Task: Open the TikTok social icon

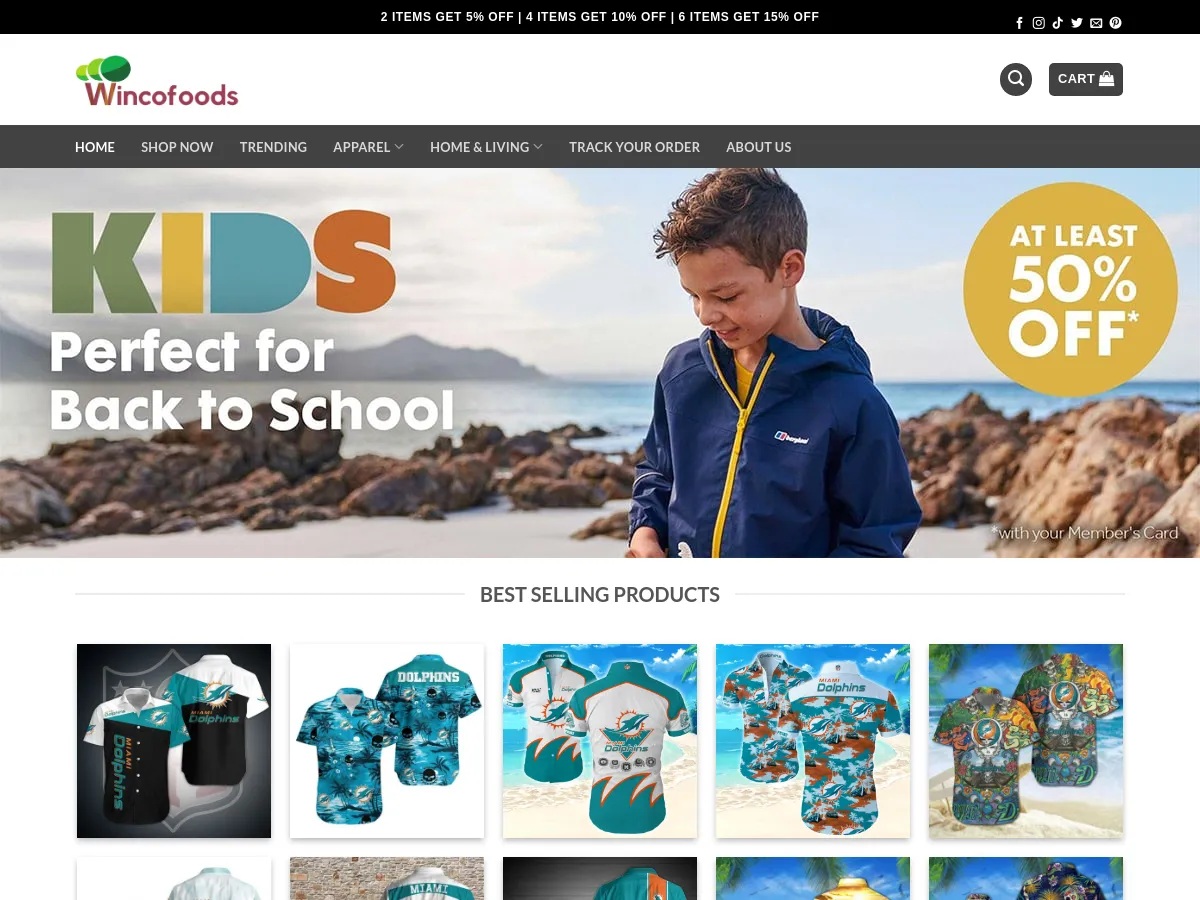Action: pos(1058,23)
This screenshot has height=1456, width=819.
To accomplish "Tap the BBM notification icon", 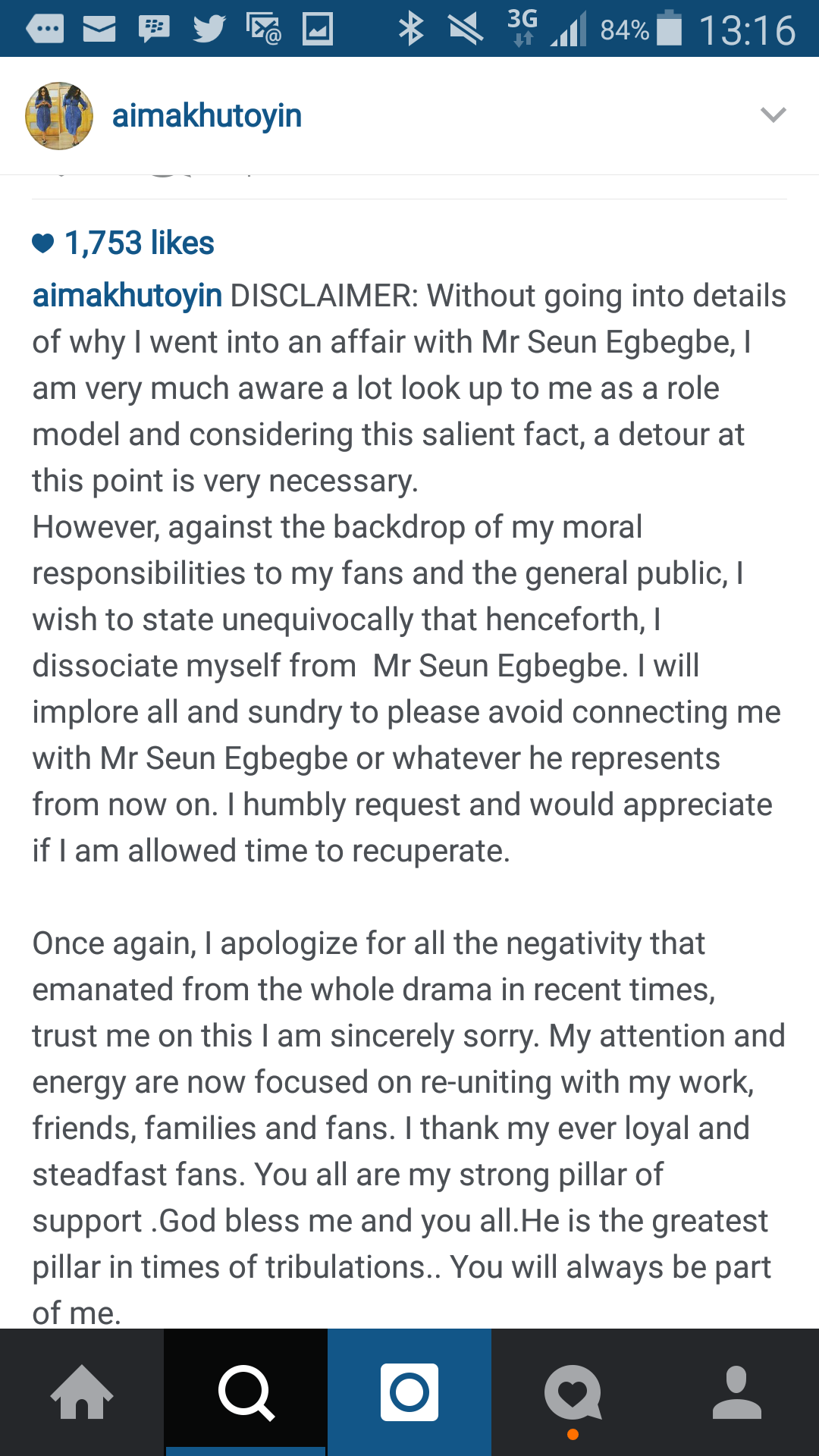I will pos(154,30).
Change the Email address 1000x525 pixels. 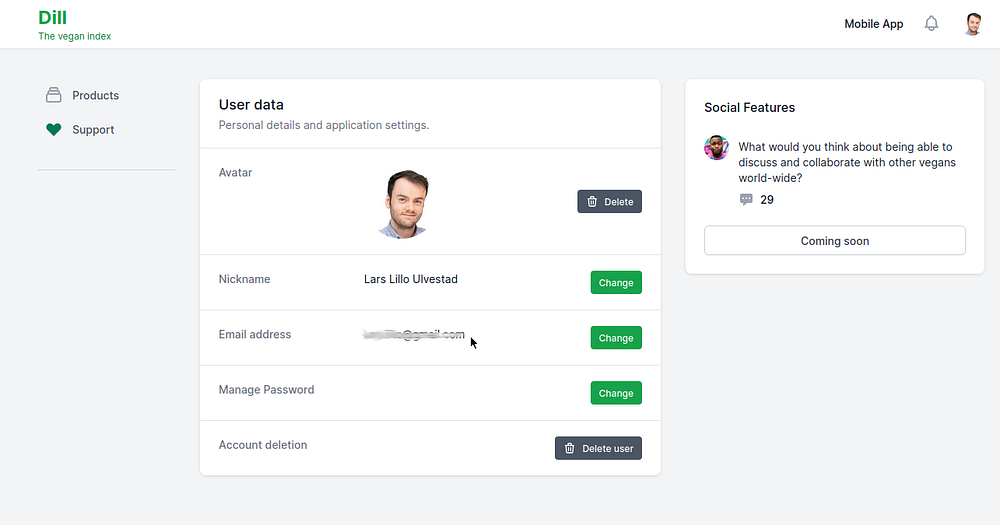pos(615,338)
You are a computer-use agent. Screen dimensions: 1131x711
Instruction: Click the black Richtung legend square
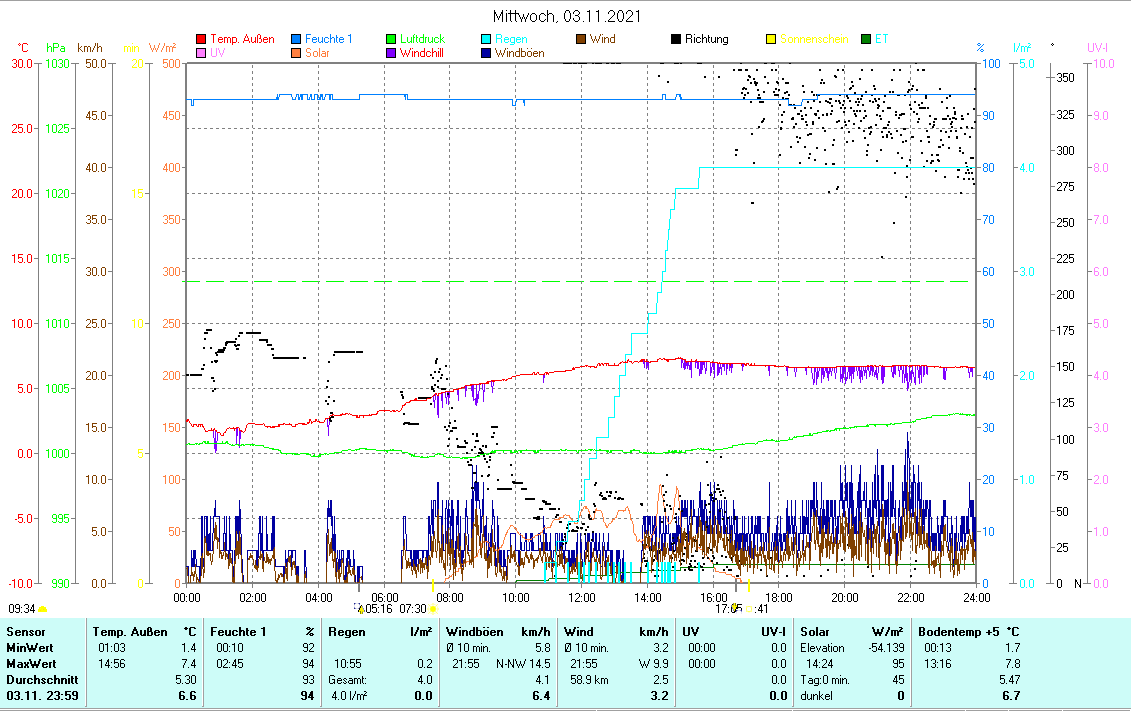point(677,40)
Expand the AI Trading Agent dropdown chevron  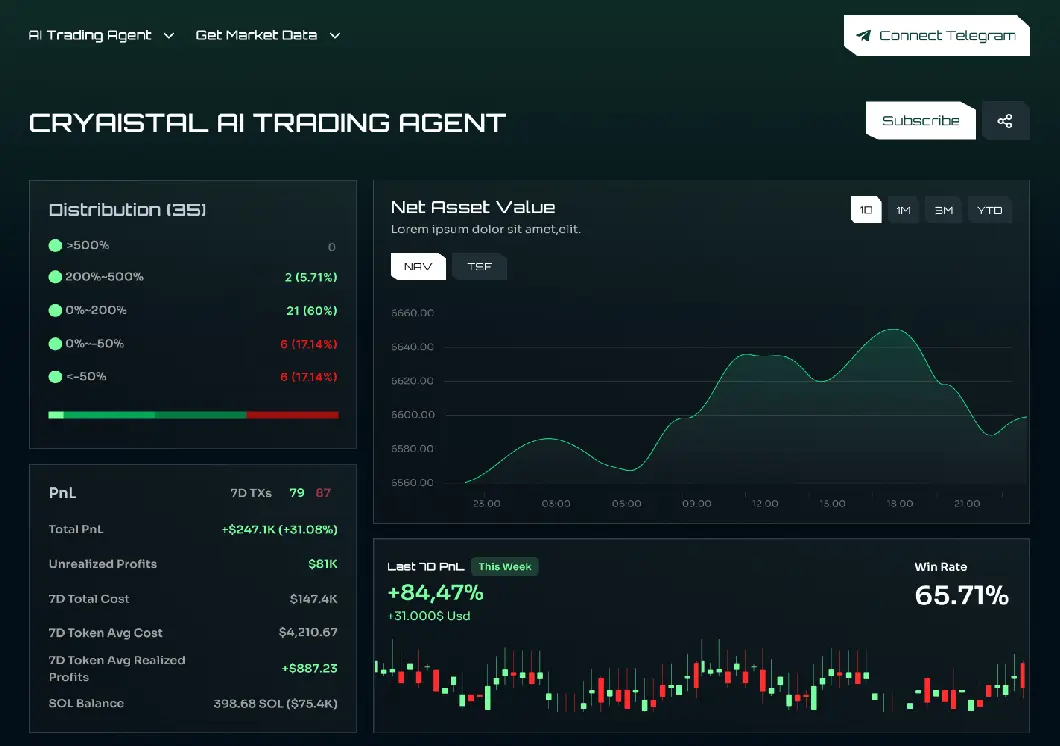click(169, 36)
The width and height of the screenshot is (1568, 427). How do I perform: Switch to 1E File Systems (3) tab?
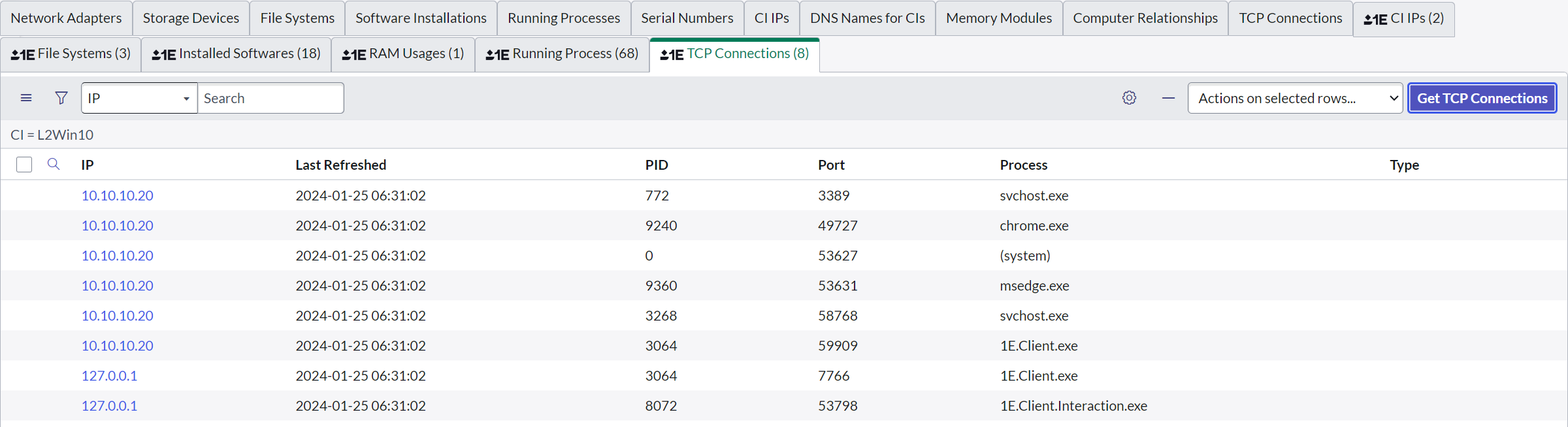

=-=-=-=-=

What to produce
From the listing above, return each line with the word "screenshot".

Exercise answer
This screenshot has height=1456, width=819.
The width and height of the screenshot is (1568, 427). How do I perform: Switch to 1E File Systems (3) tab?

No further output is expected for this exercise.